Kutipan Halaman.
+ + + + + + +

Asas-Asas Perkawinan
Setelah
pada artikel sebelumnya kita membahas tentang pengertian perkawinan dan tujuan
perkawinan, kali ini kita akan membahas tentang asas-asas perkawinan. Dalam suatu
perkawinan perlu adanya ketentuan-ketentuan yang menjadi dasar atau prinsip
dari pelaksanaan suatu perkawinan. Untuk mencapai tujuan perkawinan, maka
diterapkan prinsip atau asas perkawinan. Dalam ajaran Islam ada beberapa asas
dalam perkawinan yaitu:
a) Harus ada persetujuan secara sukarela
dari pihak-pihak yang mengadakan perkawinan.
b) Tidak semua wanita dapat dikawini oleh
seorang pria sebab ada ketentuan larangan-larangan perkawinan antara pria dan
wanitayang harus diindahkan.
c) Perkawinan harus dilaksanakan dengan
memenuhi persyaratan-persyaratan tertentu, baik yang menyangkut kedua belah pihak maupun yang berhubungan
dengan pelaksanaan perkawinan sendiri.

+ + + + + + +

Data Latihan.
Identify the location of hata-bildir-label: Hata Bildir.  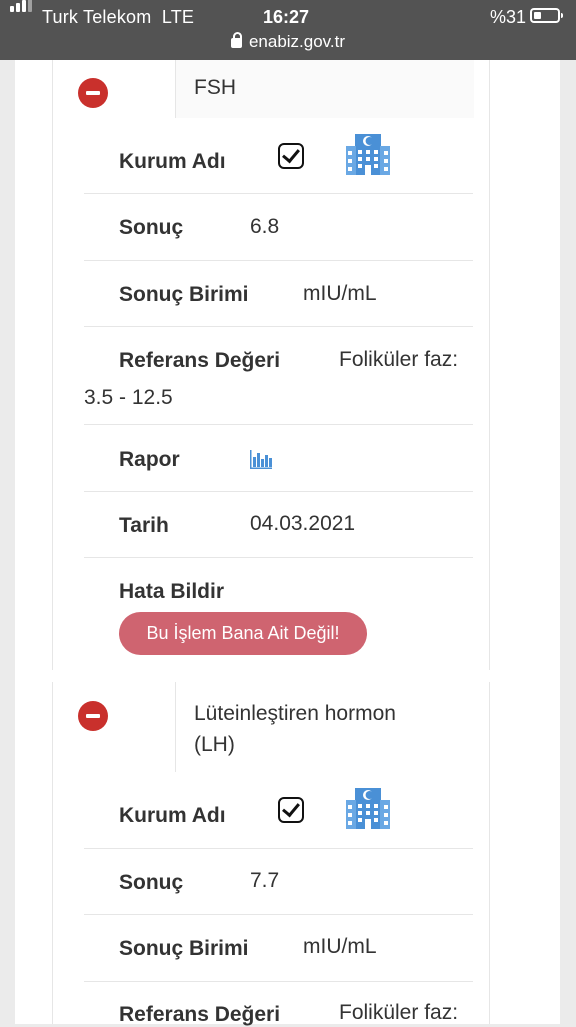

+ + + + + + +

Instruksi Tugas. Lanjutkan teks tentang asas-asas perkawinan dalam Islam di atas, mulai dari kalimat terakhirnya.

Jawaban Latihan.
d) Perkawinan pada dasarnya adalah
membentuk satu keluarga atau rumah tangga yang tenteram, damai dan kekal untuk
selama-lamanya.
e) Hak dan kewajiban suami isteri adalah
seimbang dalam rumah tangga, di mana tanggung jawab pimpinan keluarga ada pada
suami.
Prinsip
atau asas perkawinan menurut Undang-Undang perkawinan Nomor 1 Tahun 1974, yaitu
sebagai berikut:
a. Tujuan perkawinan adalah membentuk
keluarga yang bahagia dan kekal. Untuk itu
suami-isteri perlu saling membantu dan melengkapi, agar masing-masing dapat
mengembangkan kepribadiannya membantu dan mencapai kesejahteraan spiritual dan
material.
b. Suatu perkawinan adalah sah bilamana
dilakukan menurut hukum
masing-masing agamanya
dan kepercayaannya itu, dan disamping itu tiap-tiap perkawinan harus dicatat menurut
peraturan perundang-undangan yang berlaku.
Pencatatan tiap-tiap peerkawinan adalah sama halnya dengan pencatatan
peristiwa-peristiwa penting dalam kehidupan seseorang, misalnya keahiran,
kematian yang dinyatakan dalam surat-surat keterangan, suatu akte resmi yang
juga dimuat dalam daftar pencatatan.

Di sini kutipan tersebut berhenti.